Israeli forces stormed a Palestinian hospital in the occupied West Bank early Tuesday morning, killing three militants, including a commander in Hamas, according to the Israeli military and Palestinian officials.

The top Palestinian health official in the city of Jenin, Wisam Sbeihat, said that Israeli forces had entered Ibn Sina Specialized Hospital there dressed in civilian clothes and carrying weapons. They went to the room where the Hamas commander, Mohammad Jalamneh, 27, was staying with two friends, and shot all three dead, Mr. Sbeihat said.

Surveillance video released by the Palestinian Authority Health Ministry shows multiple gunmen in apparent civilian garb — including one dressed in a white medical coat and another in blue scrubs — walking through the hospital halls, brandishing weapons. The Israeli raid took less than 15 minutes, said Niji Nazzal, the Ibn Sina hospital director.
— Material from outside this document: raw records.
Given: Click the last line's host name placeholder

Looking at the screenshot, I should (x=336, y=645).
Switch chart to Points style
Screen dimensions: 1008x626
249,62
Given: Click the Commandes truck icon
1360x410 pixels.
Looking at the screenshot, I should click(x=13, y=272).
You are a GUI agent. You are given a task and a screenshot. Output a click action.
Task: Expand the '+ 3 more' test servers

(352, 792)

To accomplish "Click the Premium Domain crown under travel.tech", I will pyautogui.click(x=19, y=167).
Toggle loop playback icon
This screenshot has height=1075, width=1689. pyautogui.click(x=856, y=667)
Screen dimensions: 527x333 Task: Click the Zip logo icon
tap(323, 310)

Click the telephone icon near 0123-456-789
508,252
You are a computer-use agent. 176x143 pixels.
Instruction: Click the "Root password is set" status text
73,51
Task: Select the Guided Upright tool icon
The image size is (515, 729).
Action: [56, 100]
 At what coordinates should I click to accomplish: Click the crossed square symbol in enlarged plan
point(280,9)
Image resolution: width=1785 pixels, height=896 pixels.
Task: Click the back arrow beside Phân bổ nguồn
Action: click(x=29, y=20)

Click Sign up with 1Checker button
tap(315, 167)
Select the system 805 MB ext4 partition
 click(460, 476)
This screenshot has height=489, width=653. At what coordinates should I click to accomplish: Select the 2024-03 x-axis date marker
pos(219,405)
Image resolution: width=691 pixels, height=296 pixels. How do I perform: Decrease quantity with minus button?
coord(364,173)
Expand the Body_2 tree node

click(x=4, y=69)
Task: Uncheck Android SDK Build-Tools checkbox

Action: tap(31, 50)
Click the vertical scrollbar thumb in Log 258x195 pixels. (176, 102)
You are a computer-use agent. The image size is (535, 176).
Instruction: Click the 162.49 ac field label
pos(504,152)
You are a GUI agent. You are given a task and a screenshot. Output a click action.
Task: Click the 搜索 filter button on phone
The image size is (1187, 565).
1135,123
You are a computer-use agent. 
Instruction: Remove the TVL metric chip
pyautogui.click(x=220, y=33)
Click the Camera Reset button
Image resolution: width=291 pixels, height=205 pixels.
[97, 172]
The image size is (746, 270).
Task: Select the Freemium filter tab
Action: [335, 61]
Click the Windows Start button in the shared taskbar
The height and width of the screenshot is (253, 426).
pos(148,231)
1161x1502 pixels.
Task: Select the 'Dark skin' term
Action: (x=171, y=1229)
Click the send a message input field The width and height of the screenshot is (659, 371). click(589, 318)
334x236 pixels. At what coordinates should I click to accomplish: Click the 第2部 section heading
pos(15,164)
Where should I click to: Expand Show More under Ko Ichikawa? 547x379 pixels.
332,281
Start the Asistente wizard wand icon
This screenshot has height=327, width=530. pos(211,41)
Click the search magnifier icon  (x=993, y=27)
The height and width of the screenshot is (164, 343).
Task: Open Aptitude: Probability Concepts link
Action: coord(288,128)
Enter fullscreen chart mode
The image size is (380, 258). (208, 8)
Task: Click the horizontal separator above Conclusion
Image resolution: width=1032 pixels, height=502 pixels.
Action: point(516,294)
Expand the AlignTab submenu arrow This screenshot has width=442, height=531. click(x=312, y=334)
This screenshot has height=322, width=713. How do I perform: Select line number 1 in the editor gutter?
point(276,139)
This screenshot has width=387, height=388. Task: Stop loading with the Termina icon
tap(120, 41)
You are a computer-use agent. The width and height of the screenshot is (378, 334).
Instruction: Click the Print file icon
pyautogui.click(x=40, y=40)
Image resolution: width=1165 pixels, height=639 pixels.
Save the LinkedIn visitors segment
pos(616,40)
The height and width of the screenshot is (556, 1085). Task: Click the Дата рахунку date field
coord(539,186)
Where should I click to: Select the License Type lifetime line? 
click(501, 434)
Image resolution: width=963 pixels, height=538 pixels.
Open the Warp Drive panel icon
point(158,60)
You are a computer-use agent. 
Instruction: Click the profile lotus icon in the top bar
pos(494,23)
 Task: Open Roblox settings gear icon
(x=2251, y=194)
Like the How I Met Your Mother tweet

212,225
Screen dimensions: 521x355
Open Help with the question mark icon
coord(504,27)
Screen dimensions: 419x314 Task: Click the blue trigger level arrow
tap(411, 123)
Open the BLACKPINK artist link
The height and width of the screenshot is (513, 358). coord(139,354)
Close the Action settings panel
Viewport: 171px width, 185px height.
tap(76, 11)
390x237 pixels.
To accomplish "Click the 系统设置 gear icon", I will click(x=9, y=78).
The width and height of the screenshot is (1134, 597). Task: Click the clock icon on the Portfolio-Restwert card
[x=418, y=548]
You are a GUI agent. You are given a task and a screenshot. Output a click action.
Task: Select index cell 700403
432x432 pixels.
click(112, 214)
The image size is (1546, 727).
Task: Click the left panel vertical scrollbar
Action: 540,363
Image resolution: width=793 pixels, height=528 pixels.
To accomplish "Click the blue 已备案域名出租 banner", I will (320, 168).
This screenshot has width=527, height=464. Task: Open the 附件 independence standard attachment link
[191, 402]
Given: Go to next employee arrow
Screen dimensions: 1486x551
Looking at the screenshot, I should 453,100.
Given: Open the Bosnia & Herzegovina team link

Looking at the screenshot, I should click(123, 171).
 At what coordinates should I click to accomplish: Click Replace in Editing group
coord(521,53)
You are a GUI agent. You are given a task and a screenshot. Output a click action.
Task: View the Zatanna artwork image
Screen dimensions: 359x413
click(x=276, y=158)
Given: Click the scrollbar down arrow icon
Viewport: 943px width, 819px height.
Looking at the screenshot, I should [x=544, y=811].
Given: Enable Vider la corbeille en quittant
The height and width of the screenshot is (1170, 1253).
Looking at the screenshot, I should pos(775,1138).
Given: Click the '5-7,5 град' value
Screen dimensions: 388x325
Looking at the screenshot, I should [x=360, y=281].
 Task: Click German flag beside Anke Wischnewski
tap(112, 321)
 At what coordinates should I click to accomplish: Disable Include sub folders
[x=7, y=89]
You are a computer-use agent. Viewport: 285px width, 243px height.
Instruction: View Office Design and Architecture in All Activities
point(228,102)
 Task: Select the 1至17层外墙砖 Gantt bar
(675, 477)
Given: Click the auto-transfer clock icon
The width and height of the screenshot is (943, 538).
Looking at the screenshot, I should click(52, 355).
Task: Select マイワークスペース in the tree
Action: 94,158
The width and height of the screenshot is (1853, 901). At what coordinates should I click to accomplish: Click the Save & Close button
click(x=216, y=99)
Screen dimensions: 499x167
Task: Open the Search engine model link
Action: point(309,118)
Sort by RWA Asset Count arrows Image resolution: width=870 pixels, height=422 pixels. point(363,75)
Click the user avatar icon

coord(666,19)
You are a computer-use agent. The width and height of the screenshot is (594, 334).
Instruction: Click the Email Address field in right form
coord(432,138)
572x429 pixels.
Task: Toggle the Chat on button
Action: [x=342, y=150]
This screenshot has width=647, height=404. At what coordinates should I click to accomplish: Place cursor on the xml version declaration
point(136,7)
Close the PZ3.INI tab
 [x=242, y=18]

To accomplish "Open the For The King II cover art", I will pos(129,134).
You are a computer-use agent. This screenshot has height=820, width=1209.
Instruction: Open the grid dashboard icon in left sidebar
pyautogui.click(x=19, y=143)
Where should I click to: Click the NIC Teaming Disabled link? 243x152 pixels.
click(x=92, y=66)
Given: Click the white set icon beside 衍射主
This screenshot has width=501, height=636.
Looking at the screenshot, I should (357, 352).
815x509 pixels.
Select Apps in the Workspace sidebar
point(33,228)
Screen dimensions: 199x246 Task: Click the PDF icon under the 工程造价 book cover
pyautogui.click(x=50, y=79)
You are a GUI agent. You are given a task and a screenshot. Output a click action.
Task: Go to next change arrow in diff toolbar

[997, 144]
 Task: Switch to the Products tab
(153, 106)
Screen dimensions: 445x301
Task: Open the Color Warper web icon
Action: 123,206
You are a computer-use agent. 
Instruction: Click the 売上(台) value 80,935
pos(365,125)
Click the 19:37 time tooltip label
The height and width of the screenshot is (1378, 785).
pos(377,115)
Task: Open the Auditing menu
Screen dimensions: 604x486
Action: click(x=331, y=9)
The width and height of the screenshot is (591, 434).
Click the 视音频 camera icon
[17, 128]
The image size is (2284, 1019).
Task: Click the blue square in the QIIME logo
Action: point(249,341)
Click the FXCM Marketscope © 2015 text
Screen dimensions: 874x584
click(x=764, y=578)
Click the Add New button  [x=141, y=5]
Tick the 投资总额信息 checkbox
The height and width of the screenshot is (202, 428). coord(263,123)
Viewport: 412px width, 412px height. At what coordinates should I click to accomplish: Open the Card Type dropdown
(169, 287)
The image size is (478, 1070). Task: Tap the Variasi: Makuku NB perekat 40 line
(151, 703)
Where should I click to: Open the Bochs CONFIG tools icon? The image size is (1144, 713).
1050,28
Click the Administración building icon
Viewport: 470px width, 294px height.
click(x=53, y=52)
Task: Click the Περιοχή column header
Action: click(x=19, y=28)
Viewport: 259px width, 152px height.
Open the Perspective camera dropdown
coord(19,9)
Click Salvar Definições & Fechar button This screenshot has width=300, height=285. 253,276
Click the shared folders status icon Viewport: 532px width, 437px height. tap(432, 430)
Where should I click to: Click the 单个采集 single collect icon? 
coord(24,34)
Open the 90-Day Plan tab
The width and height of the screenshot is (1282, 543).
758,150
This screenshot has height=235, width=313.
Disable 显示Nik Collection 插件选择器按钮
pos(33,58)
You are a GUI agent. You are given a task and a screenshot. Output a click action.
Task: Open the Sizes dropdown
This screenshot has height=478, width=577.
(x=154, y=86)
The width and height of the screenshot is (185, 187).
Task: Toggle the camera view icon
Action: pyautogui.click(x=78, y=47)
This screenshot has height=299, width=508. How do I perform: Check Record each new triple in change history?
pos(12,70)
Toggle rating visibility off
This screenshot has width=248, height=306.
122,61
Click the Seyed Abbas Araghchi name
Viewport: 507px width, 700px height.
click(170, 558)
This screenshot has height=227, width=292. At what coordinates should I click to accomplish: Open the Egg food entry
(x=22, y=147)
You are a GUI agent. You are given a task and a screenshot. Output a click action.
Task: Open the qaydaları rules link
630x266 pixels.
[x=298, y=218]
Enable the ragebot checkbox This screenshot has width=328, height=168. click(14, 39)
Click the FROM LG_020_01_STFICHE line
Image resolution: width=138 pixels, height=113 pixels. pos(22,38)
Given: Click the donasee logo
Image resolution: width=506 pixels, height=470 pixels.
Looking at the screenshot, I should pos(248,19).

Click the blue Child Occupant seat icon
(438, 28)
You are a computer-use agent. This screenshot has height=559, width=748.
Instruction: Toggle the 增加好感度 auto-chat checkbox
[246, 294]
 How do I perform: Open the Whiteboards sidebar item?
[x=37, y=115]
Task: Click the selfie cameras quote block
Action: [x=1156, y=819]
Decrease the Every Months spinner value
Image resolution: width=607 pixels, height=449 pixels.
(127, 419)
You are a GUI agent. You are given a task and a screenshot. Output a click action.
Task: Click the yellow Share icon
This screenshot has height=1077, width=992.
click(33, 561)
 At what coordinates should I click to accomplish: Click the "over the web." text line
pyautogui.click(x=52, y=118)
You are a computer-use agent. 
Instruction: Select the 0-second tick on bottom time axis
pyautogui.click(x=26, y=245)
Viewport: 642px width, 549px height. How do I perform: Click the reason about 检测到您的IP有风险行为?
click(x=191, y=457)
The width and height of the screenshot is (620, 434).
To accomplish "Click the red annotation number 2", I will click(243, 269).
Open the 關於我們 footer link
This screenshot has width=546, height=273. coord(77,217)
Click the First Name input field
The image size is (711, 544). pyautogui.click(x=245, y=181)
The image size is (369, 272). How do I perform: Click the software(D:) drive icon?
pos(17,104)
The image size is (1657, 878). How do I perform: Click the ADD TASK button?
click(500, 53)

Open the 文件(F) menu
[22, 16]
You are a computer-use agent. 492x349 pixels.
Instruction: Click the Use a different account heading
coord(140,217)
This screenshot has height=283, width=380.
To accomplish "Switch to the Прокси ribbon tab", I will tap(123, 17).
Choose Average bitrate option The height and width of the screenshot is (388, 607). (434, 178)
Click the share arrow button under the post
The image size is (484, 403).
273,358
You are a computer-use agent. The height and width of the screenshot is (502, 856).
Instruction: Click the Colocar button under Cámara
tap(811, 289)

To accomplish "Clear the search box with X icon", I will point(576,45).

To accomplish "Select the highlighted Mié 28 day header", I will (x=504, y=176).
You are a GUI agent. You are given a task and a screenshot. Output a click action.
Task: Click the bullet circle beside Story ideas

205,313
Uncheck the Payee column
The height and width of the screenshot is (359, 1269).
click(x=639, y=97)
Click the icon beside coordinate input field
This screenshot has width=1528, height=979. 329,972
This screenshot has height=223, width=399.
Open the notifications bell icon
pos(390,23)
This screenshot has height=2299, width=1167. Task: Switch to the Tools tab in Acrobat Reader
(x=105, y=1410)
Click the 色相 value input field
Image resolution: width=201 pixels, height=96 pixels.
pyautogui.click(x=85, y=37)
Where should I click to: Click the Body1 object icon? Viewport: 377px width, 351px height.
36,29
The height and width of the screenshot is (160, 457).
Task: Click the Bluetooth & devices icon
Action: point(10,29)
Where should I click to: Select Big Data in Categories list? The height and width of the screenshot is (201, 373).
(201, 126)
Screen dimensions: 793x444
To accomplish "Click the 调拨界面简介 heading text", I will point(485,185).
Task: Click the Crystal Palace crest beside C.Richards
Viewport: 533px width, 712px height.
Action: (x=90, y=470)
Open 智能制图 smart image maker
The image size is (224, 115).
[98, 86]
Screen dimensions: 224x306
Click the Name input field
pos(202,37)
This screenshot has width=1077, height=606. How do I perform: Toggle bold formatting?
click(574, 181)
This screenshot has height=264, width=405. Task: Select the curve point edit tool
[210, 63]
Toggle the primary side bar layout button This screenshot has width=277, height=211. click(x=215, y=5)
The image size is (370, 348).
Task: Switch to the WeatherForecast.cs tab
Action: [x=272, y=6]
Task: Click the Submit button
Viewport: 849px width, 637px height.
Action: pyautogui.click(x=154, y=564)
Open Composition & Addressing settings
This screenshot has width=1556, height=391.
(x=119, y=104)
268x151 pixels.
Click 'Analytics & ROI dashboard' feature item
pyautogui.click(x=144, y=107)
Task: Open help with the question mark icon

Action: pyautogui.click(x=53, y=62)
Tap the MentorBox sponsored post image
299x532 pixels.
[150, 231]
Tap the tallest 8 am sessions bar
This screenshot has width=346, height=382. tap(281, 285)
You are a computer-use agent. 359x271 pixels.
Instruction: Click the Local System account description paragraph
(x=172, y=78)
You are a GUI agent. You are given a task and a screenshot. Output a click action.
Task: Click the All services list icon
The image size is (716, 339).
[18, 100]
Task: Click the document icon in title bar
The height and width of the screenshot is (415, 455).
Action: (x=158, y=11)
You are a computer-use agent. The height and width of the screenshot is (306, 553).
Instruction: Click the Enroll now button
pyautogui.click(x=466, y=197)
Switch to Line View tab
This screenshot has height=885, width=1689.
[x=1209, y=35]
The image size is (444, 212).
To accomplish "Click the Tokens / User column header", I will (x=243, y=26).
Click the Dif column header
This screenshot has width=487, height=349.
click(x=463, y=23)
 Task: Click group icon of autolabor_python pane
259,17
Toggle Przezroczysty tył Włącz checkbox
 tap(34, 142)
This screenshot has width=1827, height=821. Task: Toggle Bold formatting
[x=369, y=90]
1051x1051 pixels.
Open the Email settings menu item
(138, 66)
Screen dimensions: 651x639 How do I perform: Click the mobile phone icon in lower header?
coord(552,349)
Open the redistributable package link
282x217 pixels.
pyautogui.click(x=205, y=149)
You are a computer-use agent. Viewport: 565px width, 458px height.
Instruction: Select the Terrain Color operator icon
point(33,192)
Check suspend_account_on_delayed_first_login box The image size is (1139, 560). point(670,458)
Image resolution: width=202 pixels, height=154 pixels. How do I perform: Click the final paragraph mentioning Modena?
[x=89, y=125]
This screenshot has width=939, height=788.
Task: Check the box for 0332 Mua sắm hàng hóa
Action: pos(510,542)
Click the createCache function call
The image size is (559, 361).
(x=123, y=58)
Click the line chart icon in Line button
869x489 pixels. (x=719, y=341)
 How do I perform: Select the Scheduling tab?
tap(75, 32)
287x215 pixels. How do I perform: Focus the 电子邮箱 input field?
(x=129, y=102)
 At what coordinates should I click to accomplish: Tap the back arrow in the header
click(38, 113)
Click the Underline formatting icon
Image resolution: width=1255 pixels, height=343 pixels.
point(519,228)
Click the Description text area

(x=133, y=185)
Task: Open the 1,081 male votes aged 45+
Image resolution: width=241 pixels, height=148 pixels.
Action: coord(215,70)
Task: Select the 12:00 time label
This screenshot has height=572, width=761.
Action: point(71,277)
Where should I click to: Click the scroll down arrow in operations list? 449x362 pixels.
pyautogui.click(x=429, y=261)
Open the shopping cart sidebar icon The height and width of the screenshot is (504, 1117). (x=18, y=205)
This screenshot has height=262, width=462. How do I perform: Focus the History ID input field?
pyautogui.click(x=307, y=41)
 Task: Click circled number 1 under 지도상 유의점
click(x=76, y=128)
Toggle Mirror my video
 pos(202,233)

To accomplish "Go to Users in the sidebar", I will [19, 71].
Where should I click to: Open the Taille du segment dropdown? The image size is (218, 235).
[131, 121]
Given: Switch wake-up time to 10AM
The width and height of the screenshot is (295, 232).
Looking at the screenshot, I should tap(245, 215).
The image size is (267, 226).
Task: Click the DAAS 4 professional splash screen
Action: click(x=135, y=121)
“This is a hospital. It deserves protection from all kinds of violence,” Dr. Nazzal said. “But unfortunately,” he added, “this is what happened.”

In a statement, Hamas mourned Mr. Jalamneh as a leader in the Al-Qassam Brigades, the Palestinian faction’s armed wing. A local militia affiliated with Palestinian Islamic Jihad claimed his companions — brothers Mohammad Ghazawi and Basil Ghazawi — as members.

The Israeli military said all three had been involved in militant activity, including attacks against Israelis. Mr. Jalamneh had also been planning “to carry out a terror attack in the immediate future and used the hospital as a hiding place,” the military said.

Basil Ghazawi was paralyzed and had been treated in the hospital’s rehabilitation ward since late October, Dr. Nazzal said. The Israeli military said that he and Mohammed Ghazawi “hid inside the hospital.”

Basil Ghazawi was wounded in his spinal column by shrapnel from an Israeli drone strike on Oct. 25, Dr. Nazzal said. That could not be independently confirmed, but the Israeli military said at the time that a drone had fired on Palestinian gunmen who had hurled explosive devices and fired on Israeli soldiers in Jenin. It did not name Mr. Ghazawi.

Surging violence in the Israeli-occupied West Bank, where millions of Palestinians live under Israeli military rule, has prompted fears of another front in the Middle East crisis spiraling out of Israel’s war against Hamas in Gaza. Since the war in Gaza began, at least 367 Palestinians have been killed by Israeli soldiers and civilians in the West Bank and East Jerusalem, the highest toll in years, the United Nations said on Monday.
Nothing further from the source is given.